With five features in six years, prodigious Québécois actor-writer-director Xavier Dolan hasn't established himself as an enfant terrible so much as a fabulous son. Not all the 25-year-old's films quite hit the nerve they aim to, but their presentation is never less than exquisite. The Cannes laurels for the upcoming Mommy notwithstanding, Tom at the Farm (Network, 15) is comfortably his most satisfying and sensually stimulating film to date, a crafty, creepy neo-noir in which a young gay hipster (Dolan) visits the bereaved rural family of his late lover, only to encounter a surging undertow of menacing prejudice. The boy wonder borrows from Highsmith, Hitchcock and Fassbinder with preternaturally unerring confidence.

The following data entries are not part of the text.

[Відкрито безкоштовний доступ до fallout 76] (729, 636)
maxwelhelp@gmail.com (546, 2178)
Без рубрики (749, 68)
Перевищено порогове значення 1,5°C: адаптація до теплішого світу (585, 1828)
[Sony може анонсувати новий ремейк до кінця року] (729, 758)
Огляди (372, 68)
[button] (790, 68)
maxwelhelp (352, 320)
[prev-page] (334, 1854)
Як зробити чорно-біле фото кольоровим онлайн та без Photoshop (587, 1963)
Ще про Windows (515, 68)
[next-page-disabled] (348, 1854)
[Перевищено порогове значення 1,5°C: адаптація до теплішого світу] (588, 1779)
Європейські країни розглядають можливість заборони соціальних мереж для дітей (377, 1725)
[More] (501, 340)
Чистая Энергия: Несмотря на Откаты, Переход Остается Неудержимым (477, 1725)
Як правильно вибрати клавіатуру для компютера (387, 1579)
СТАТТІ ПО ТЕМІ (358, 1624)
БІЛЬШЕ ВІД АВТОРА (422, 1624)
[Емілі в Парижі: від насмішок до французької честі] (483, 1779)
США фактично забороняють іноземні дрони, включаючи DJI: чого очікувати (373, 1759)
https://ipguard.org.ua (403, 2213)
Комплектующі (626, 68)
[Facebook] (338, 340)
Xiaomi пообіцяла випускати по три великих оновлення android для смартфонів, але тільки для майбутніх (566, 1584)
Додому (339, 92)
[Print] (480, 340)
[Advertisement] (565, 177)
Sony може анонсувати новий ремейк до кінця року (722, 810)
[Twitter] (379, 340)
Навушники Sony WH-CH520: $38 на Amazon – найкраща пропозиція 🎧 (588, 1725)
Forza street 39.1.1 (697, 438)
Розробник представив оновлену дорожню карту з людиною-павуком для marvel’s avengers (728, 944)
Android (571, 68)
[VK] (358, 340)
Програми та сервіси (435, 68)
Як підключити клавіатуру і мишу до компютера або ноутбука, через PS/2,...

Confidence isn't exactly the issue in Akiva Goldsman's daft supernatural romance A New York Winter's Tale (Warner, 12), which maintains its insane fabulism – flying horses, century-long amnesia, Will Smith as Lucifer in diamond earrings – with a commendably straight face. That's about all there is to commend in this lumbering, tin-eared tale of a thieving charmer (Colin Farrell) escaping his demonic guardian (Russell Crowe) to find love with a consumptive noblewoman, but its awfulness is of the hell-for-leather variety that could beckon cult status. That's more than can be said for The Love Punch (Entertainment One, 12), a flaccid romantic caper with Emma Thompson and Pierce Brosnan marking time against admittedly pretty Riviera backdrops, or the retrograde post-Balkan war thriller Killing Season (Lions Gate, 15). If there's a hall of fame for horrible film facial hair, however, the chin-sock beard adorning the mug of John Travolta's gruesomely accented Serbian soldier may earn it a place.

This week's upsetting one-two punch of movie-star passings has had a visible effect on the download and streaming charts, as viewers have rushed to keep the screen legacies of Robin Williams and Lauren Bacall immediately alive. It's as agreeable a way to mourn as any. iTunes, meanwhile, has been resourceful enough to group all its Williams titles in a handy retrospective section, which, in addition to the obvious, includes his underacclaimed work in Bobcat Goldthwait's gutsy 2009 black comedy World's Greatest Dad and his still-winning breakout turn as a Soviet defector in Moscow on the Hudson.